### Entradas guardadas
-------------------------
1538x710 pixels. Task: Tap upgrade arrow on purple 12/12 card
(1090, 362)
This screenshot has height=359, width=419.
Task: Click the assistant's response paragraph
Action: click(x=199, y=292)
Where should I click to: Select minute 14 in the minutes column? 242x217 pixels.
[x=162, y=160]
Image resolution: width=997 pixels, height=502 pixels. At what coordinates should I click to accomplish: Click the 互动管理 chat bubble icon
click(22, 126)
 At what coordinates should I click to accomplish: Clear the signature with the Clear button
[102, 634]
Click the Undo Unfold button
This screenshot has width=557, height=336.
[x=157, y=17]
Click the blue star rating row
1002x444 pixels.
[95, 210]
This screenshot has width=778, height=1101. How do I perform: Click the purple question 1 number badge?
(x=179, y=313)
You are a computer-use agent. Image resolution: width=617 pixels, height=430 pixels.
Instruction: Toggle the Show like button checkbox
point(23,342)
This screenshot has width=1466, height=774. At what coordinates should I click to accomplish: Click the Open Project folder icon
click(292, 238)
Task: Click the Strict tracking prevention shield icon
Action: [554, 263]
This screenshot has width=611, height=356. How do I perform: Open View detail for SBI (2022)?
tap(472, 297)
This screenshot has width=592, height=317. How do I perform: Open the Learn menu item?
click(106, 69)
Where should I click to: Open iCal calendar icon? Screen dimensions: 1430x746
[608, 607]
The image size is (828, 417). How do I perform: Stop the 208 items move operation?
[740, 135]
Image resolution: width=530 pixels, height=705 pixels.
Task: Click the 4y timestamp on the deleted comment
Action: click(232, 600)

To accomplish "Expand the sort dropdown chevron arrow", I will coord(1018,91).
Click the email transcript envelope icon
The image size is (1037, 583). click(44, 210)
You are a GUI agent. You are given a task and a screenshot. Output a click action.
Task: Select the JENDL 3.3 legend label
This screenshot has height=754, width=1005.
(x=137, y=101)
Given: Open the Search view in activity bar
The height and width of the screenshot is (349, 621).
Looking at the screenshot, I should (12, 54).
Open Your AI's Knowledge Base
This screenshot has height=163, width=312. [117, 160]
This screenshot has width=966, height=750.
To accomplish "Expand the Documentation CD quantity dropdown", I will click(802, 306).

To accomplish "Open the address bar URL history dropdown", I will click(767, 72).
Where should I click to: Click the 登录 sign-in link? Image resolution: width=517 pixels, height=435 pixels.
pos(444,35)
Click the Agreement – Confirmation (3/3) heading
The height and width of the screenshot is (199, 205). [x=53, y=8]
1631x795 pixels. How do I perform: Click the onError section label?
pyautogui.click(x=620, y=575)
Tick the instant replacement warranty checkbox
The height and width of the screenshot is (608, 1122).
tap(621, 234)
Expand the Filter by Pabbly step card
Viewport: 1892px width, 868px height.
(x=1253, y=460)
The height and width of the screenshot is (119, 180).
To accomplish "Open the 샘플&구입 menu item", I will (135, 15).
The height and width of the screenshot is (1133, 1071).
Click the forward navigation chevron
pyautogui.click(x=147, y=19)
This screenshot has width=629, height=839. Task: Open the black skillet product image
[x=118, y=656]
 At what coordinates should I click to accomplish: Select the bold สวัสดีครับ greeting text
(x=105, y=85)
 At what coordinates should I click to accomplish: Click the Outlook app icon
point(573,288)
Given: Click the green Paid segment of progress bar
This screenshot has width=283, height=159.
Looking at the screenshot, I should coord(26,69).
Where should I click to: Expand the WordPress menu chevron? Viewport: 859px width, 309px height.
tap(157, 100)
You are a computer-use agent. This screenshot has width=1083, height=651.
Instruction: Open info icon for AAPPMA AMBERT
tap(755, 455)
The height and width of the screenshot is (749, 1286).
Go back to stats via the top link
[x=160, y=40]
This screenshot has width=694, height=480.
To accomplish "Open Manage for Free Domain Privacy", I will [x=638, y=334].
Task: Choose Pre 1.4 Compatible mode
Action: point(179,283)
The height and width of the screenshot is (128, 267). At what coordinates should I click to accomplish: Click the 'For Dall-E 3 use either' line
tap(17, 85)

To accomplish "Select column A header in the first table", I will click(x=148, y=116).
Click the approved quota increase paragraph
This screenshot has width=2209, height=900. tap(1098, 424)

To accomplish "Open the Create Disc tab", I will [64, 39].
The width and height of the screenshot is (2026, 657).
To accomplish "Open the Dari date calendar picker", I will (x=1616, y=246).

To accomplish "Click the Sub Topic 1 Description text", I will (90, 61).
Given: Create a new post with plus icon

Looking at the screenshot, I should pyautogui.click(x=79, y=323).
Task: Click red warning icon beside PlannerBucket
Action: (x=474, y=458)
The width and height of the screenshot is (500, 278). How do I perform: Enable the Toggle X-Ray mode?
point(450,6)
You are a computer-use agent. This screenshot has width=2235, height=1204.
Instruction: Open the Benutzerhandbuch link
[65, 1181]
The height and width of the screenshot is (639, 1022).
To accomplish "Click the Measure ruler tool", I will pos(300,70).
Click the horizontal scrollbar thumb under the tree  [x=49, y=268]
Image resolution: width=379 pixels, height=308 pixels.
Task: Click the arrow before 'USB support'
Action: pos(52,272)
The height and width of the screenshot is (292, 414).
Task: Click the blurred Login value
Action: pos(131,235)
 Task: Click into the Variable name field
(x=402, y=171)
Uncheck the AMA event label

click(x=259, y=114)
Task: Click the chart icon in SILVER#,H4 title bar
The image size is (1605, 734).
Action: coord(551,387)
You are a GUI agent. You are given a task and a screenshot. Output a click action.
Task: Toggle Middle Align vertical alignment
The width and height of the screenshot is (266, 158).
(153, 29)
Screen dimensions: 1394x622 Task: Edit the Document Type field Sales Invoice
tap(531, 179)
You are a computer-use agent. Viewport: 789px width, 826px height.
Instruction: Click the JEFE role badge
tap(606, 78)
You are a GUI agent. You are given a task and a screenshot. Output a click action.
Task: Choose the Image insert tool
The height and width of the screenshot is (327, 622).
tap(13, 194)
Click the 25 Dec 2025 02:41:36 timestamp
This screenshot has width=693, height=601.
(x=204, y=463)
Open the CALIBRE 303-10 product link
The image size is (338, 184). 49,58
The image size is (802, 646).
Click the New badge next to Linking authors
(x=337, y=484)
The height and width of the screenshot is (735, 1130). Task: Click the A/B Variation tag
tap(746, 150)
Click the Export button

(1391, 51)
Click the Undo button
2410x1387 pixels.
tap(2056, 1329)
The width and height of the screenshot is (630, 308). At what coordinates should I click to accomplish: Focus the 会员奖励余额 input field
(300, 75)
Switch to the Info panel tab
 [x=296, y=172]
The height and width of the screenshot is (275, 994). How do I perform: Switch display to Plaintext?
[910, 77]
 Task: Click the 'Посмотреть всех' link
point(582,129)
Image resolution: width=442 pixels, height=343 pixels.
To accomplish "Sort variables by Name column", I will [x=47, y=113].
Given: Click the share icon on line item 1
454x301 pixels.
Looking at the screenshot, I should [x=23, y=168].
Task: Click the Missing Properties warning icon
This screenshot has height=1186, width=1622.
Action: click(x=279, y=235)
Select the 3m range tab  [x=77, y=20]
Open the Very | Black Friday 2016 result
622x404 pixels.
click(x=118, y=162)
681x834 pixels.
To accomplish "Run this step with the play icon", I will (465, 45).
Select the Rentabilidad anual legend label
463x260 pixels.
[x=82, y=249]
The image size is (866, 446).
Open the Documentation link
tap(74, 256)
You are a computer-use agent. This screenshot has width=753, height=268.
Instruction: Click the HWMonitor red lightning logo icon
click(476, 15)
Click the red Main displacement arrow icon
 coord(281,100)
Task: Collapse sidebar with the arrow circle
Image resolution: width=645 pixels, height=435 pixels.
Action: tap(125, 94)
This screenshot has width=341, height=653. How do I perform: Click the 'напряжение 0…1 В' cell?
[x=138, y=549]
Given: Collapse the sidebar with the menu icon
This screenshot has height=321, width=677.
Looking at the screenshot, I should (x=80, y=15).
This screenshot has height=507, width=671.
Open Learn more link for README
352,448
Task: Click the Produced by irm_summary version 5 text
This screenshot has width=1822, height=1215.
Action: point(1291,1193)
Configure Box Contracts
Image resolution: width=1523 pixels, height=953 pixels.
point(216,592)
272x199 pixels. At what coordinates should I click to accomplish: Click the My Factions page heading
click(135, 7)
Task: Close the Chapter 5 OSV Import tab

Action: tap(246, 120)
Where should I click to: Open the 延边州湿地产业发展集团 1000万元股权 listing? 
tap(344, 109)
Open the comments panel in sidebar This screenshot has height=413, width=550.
-------------------------
### Qué se pide
Organiza como una lista JSON de cadenas las filas desde la línea que contiene "Click the 25 Dec 2025 02:41:36 timestamp" hasta la línea que contiene "tap(74, 256)", ambas incluidas, con una cadena por línea y sin las líneas en blanco.

### Resultado correcto
[
  "Click the 25 Dec 2025 02:41:36 timestamp",
  "This screenshot has width=693, height=601.",
  "(x=204, y=463)",
  "Open the CALIBRE 303-10 product link",
  "The image size is (338, 184). 49,58",
  "The image size is (802, 646).",
  "Click the New badge next to Linking authors",
  "(x=337, y=484)",
  "The height and width of the screenshot is (735, 1130). Task: Click the A/B Variation tag",
  "tap(746, 150)",
  "Click the Export button",
  "(1391, 51)",
  "Click the Undo button",
  "2410x1387 pixels.",
  "tap(2056, 1329)",
  "The width and height of the screenshot is (630, 308). At what coordinates should I click to accomplish: Focus the 会员奖励余额 input field",
  "(300, 75)",
  "Switch to the Info panel tab",
  " [x=296, y=172]",
  "The height and width of the screenshot is (275, 994). How do I perform: Switch display to Plaintext?",
  "[910, 77]",
  " Task: Click the 'Посмотреть всех' link",
  "point(582,129)",
  "Image resolution: width=442 pixels, height=343 pixels.",
  "To accomplish \"Sort variables by Name column\", I will [x=47, y=113].",
  "Given: Click the share icon on line item 1",
  "454x301 pixels.",
  "Looking at the screenshot, I should [x=23, y=168].",
  "Task: Click the Missing Properties warning icon",
  "This screenshot has height=1186, width=1622.",
  "Action: click(x=279, y=235)",
  "Select the 3m range tab  [x=77, y=20]",
  "Open the Very | Black Friday 2016 result",
  "622x404 pixels.",
  "click(x=118, y=162)",
  "681x834 pixels.",
  "To accomplish \"Run this step with the play icon\", I will (465, 45).",
  "Select the Rentabilidad anual legend label",
  "463x260 pixels.",
  "[x=82, y=249]",
  "The image size is (866, 446).",
  "Open the Documentation link",
  "tap(74, 256)"
]